Where the material below has a line containing "Screen dimensions: 746x671", start repeating exactly, and keep going through the line containing "Task: Click COSCELLO", with no other lines.

■ RECORD EXCERPTS:

===============

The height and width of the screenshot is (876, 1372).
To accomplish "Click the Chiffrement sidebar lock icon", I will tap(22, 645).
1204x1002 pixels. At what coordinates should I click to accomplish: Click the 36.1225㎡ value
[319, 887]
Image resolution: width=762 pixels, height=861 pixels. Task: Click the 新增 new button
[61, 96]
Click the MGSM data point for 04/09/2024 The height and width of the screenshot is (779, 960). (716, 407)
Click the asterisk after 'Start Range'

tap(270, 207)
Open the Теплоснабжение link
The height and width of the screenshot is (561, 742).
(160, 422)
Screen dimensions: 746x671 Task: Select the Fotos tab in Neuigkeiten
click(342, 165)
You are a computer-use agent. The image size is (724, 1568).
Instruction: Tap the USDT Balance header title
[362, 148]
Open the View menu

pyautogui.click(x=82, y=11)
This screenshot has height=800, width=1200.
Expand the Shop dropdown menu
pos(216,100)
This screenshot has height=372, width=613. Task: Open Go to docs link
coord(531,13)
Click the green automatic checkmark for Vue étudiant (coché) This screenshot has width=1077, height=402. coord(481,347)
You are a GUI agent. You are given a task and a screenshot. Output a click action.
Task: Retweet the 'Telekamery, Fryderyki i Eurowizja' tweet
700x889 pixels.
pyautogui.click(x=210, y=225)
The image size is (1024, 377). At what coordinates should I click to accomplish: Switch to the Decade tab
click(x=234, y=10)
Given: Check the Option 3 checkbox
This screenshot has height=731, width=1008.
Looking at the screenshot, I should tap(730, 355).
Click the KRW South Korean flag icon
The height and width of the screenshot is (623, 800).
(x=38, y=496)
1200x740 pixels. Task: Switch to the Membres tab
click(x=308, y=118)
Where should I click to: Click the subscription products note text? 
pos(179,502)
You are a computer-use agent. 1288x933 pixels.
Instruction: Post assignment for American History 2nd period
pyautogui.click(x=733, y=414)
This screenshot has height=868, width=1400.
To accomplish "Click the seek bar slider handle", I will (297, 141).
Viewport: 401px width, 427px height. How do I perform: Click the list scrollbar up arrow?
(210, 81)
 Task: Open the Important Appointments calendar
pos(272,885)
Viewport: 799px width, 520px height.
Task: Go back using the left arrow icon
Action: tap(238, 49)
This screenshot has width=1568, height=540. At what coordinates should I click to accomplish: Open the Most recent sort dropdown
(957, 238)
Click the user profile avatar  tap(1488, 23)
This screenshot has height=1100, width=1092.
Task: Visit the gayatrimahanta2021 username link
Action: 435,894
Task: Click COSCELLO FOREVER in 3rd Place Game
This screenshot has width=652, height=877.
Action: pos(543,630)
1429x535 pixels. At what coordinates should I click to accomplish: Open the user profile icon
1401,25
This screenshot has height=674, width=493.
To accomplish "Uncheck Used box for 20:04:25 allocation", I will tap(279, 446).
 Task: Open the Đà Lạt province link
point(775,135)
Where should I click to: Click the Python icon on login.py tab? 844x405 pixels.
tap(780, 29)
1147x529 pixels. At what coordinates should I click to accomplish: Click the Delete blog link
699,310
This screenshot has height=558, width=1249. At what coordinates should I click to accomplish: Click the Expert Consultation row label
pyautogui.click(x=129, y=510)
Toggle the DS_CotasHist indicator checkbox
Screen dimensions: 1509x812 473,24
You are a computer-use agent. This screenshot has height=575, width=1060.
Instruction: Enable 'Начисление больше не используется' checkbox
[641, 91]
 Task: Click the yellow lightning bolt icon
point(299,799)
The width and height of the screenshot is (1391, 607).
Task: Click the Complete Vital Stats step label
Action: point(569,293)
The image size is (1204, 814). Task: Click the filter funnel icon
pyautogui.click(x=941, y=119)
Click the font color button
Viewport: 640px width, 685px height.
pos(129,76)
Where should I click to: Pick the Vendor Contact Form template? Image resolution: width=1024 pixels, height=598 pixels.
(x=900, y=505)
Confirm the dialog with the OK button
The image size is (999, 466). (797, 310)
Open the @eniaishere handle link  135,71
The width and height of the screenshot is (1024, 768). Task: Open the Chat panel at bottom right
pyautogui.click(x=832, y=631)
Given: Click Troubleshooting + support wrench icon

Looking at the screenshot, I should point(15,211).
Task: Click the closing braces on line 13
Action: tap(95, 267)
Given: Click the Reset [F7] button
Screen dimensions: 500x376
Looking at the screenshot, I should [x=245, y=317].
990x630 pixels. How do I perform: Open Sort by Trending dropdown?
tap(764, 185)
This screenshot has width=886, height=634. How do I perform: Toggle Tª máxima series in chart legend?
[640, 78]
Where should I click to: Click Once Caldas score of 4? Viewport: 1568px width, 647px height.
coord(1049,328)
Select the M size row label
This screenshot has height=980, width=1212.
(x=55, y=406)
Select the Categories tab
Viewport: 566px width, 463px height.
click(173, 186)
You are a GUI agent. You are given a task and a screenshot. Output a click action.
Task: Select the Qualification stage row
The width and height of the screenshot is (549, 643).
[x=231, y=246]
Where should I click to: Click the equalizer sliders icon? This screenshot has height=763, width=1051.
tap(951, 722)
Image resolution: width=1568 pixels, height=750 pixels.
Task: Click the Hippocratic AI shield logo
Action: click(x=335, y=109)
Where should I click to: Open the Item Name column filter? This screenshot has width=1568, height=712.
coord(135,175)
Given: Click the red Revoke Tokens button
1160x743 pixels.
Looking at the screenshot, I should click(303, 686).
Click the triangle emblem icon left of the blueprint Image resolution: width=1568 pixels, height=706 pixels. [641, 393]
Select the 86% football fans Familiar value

===============

■ SOLUTION:
Screen dimensions: 746x671 Task: Select the Fotos tab in Neuigkeiten
click(342, 165)
You are a computer-use agent. The image size is (724, 1568).
Instruction: Tap the USDT Balance header title
[362, 148]
Open the View menu

pyautogui.click(x=82, y=11)
This screenshot has height=800, width=1200.
Expand the Shop dropdown menu
pos(216,100)
This screenshot has height=372, width=613. Task: Open Go to docs link
coord(531,13)
Click the green automatic checkmark for Vue étudiant (coché) This screenshot has width=1077, height=402. coord(481,347)
You are a GUI agent. You are given a task and a screenshot. Output a click action.
Task: Retweet the 'Telekamery, Fryderyki i Eurowizja' tweet
700x889 pixels.
pyautogui.click(x=210, y=225)
The image size is (1024, 377). At what coordinates should I click to accomplish: Switch to the Decade tab
click(x=234, y=10)
Given: Check the Option 3 checkbox
This screenshot has height=731, width=1008.
Looking at the screenshot, I should tap(730, 355).
Click the KRW South Korean flag icon
The height and width of the screenshot is (623, 800).
(x=38, y=496)
1200x740 pixels. Task: Switch to the Membres tab
click(x=308, y=118)
Where should I click to: Click the subscription products note text? 
pos(179,502)
You are a computer-use agent. 1288x933 pixels.
Instruction: Post assignment for American History 2nd period
pyautogui.click(x=733, y=414)
This screenshot has height=868, width=1400.
To accomplish "Click the seek bar slider handle", I will (297, 141).
Viewport: 401px width, 427px height. How do I perform: Click the list scrollbar up arrow?
(210, 81)
 Task: Open the Important Appointments calendar
pos(272,885)
Viewport: 799px width, 520px height.
Task: Go back using the left arrow icon
Action: tap(238, 49)
This screenshot has width=1568, height=540. At what coordinates should I click to accomplish: Open the Most recent sort dropdown
(957, 238)
Click the user profile avatar  tap(1488, 23)
This screenshot has height=1100, width=1092.
Task: Visit the gayatrimahanta2021 username link
Action: 435,894
Task: Click COSCELLO FOREVER in 3rd Place Game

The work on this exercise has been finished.